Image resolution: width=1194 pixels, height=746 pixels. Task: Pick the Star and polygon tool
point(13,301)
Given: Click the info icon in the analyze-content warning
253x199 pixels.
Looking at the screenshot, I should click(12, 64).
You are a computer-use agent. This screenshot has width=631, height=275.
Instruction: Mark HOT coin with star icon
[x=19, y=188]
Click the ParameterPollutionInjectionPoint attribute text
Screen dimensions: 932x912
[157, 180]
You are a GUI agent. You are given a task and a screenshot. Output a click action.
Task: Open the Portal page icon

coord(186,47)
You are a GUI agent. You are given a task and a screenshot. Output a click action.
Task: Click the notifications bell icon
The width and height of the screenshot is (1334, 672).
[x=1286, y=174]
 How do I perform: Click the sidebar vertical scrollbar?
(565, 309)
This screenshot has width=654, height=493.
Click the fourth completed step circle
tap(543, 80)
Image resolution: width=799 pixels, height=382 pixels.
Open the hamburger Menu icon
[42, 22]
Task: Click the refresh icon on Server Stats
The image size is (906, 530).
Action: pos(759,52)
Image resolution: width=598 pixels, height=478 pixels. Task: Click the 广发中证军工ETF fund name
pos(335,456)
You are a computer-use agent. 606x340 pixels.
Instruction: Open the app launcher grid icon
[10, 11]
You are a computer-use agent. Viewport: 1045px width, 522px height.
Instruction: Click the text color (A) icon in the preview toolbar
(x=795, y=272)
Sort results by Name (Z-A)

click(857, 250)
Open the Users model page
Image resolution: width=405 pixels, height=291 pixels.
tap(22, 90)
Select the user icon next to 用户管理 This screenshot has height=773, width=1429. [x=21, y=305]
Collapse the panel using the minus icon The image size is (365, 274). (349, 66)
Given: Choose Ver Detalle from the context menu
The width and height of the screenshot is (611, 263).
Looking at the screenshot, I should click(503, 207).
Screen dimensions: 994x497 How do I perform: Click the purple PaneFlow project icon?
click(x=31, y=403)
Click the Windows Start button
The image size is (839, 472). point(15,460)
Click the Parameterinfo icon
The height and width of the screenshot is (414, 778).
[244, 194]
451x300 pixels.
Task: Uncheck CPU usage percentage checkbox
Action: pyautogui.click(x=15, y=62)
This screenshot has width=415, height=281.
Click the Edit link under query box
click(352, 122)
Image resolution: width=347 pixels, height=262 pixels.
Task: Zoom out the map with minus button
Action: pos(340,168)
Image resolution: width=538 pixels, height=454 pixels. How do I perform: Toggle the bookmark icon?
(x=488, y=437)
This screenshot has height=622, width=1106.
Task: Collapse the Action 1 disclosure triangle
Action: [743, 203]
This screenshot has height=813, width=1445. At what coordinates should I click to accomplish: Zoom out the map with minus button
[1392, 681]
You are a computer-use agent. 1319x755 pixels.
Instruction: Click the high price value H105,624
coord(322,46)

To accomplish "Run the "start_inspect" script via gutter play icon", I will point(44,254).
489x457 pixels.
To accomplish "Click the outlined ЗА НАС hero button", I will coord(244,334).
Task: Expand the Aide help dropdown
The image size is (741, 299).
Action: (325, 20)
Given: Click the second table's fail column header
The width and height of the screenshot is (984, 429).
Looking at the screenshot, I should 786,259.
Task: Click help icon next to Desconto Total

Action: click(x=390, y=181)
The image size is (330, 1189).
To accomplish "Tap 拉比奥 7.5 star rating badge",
****************
> **EXERCISE DETAILS**: Exactly as they appear above, transcribe the records in full.

> **REPLY TO THE EXERCISE**:
Image resolution: width=1194 pixels, height=746 pixels. Task: Pick the Star and polygon tool
point(13,301)
Given: Click the info icon in the analyze-content warning
253x199 pixels.
Looking at the screenshot, I should click(12, 64).
You are a computer-use agent. This screenshot has width=631, height=275.
Instruction: Mark HOT coin with star icon
[x=19, y=188]
Click the ParameterPollutionInjectionPoint attribute text
Screen dimensions: 932x912
[157, 180]
You are a GUI agent. You are given a task and a screenshot. Output a click action.
Task: Open the Portal page icon

coord(186,47)
You are a GUI agent. You are given a task and a screenshot. Output a click action.
Task: Click the notifications bell icon
The width and height of the screenshot is (1334, 672).
[x=1286, y=174]
 How do I perform: Click the sidebar vertical scrollbar?
(565, 309)
This screenshot has width=654, height=493.
Click the fourth completed step circle
tap(543, 80)
Image resolution: width=799 pixels, height=382 pixels.
Open the hamburger Menu icon
[42, 22]
Task: Click the refresh icon on Server Stats
The image size is (906, 530).
Action: pos(759,52)
Image resolution: width=598 pixels, height=478 pixels. Task: Click the 广发中证军工ETF fund name
pos(335,456)
You are a computer-use agent. 606x340 pixels.
Instruction: Open the app launcher grid icon
[10, 11]
You are a computer-use agent. Viewport: 1045px width, 522px height.
Instruction: Click the text color (A) icon in the preview toolbar
(x=795, y=272)
Sort results by Name (Z-A)

click(857, 250)
Open the Users model page
Image resolution: width=405 pixels, height=291 pixels.
tap(22, 90)
Select the user icon next to 用户管理 This screenshot has height=773, width=1429. [x=21, y=305]
Collapse the panel using the minus icon The image size is (365, 274). (349, 66)
Given: Choose Ver Detalle from the context menu
The width and height of the screenshot is (611, 263).
Looking at the screenshot, I should click(503, 207).
Screen dimensions: 994x497 How do I perform: Click the purple PaneFlow project icon?
click(x=31, y=403)
Click the Windows Start button
The image size is (839, 472). point(15,460)
Click the Parameterinfo icon
The height and width of the screenshot is (414, 778).
[244, 194]
451x300 pixels.
Task: Uncheck CPU usage percentage checkbox
Action: pyautogui.click(x=15, y=62)
This screenshot has width=415, height=281.
Click the Edit link under query box
click(352, 122)
Image resolution: width=347 pixels, height=262 pixels.
Task: Zoom out the map with minus button
Action: pos(340,168)
Image resolution: width=538 pixels, height=454 pixels. How do I perform: Toggle the bookmark icon?
(x=488, y=437)
This screenshot has height=622, width=1106.
Task: Collapse the Action 1 disclosure triangle
Action: [743, 203]
This screenshot has height=813, width=1445. At what coordinates should I click to accomplish: Zoom out the map with minus button
[1392, 681]
You are a computer-use agent. 1319x755 pixels.
Instruction: Click the high price value H105,624
coord(322,46)

To accomplish "Run the "start_inspect" script via gutter play icon", I will point(44,254).
489x457 pixels.
To accomplish "Click the outlined ЗА НАС hero button", I will coord(244,334).
Task: Expand the Aide help dropdown
The image size is (741, 299).
Action: (325, 20)
Given: Click the second table's fail column header
The width and height of the screenshot is (984, 429).
Looking at the screenshot, I should 786,259.
Task: Click help icon next to Desconto Total

Action: click(x=390, y=181)
The image size is (330, 1189).
To accomplish "Tap 拉比奥 7.5 star rating badge",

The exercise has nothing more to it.